Je vous remercie de tout mon cœur, monsieur, du bon gros paquet que vous avez bien voulu me faire tenir. Je vous demande encore une autre grâce, et même deux. La première est de me dire comment on écrit à ce brave jurisconsulte (1) qui est devenu à peu près premier ministre à Naples, et qui soutient si bien les droits de la couronne contre Rezzonico.
La seconde est de vouloir bien me dire si les enfants de France ne sont précisément entre les mains des femmes que jusqu’à l’âge de sept ans. Ces sept ans sont-ils comptés à six ans et un jour, comme la majorité à treize ans et un jour ? Vous devez savoir cela sur le bout de votre doigt, vous qui êtes de Versailles.
Avez-vous lu l’Examen de l’Histoire d’Henri IV, imprimé à Genève chez Philibert ? On y dit que le petit-fils du grand Shas-Abbas a été bercé pendant sept ans par les femmes et huit ans par les hommes, pour en faire un automate. On y dit encore plus de mal du président Hénault, en le nommant par son nom. Il serait mieux de savoir le nom de l’auteur bénévole.
Adieu, monsieur ; je vous embrasse de tout mon cœur. Vous avez beau faire et beau dire, le roi de Pologne restera toujours roi de Pologne, et moi je resterai toujours votre très attaché pour le peu de temps que j’ai à végéter.
1 – Bernard Tanucci. (G.A.)
à M. le maréchal duc de Richelieu.
A Ferney, 26 Septembre 1768.

▶ Données brutes

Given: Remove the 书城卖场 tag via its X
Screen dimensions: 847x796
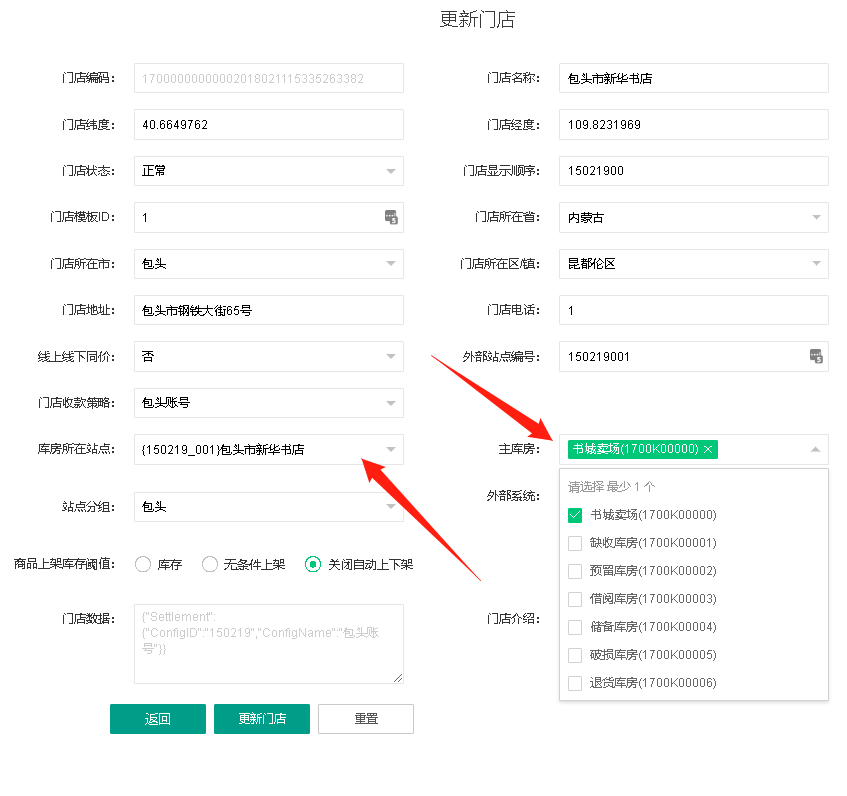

▶ À compléter
1. D'après la note du texte fourni, quel est le nom du jurisconsulte devenu à peu près premier ministre à Naples ?
2. Poursuivez le texte fourni à la suite de sa dernière ligne.

▶ Réponses rédigées
1. Il s'agit de Bernard Tanucci.

2.
Je prends le parti, monseigneur, de vous envoyer quelques feuilles de la nouvelle édition du Siècle de Louis XIV, avant qu’elle soit achevée. Non seulement je vous dois des prémices, mais je dois vous faire voir la manière dont j’ai parlé de vous et de M. le duc d’Aiguillon. Vous me reprochâtes de n’avoir point fait mention de l’affaire de Saint-Cast ; il ne s’agissait alors que du règne de Louis XIV et les principaux événements qui ont suivi ce beau siècle n’étaient traités que sommairement. Je ne pouvais entrer dans aucun détail, et mon principal but étant de peindre l’esprit et les mœurs de la nation, je n’avais point traité les opérations militaires ; mais, donnant dans cette édition nouvelle un Précis du Siècle de Louis XV, je me fais un plaisir, un devoir et un honneur de vous obéir.
Peut-être l’importance des derniers événements fera passer à la postérité cet ouvrage, qui ne mériterait pas ses regards par son style trop simple et trop négligé. Du moins les nations étrangères le demandent avec empressement, et les libraires leur ont déjà vendu toute leur édition par avance. Ce sera une grande consolation pour moi, si la justice que je vous ai rendue, et la circonspection avec laquelle j’ai parlé sur d’autres objets, sans blesser la vérité, peuvent trouver grâce devant vous et devant le public. La gloire, après tout, est l’unique récompense des belles actions ; tous les autres avantages passent, ou même sont mêlés d’amertume : la gloire reste, quand elle est pure.
J’ai beaucoup envié le bonheur qu’a eu madame Denis de vous renouveler ses hommages à Paris. J’ai cru que dans la résolution que j’ai prise de vivre avec moi-même, et de n’être plus l’aubergiste de tous les voyageurs de l’Europe, une Parisienne eût trop souffert en partageant ma solitude.
Je me suis dépouillé d’une partie de mon bien, pour la rendre heureuse à Paris. J’ai pensé qu’à l’âge de près de soixante-quinze ans, assujetti par mes maladies à un régime qui ne convient qu’à moi, et condamné par la nature à la retraite, je ne devais pas faire souffrir les autres de mon état.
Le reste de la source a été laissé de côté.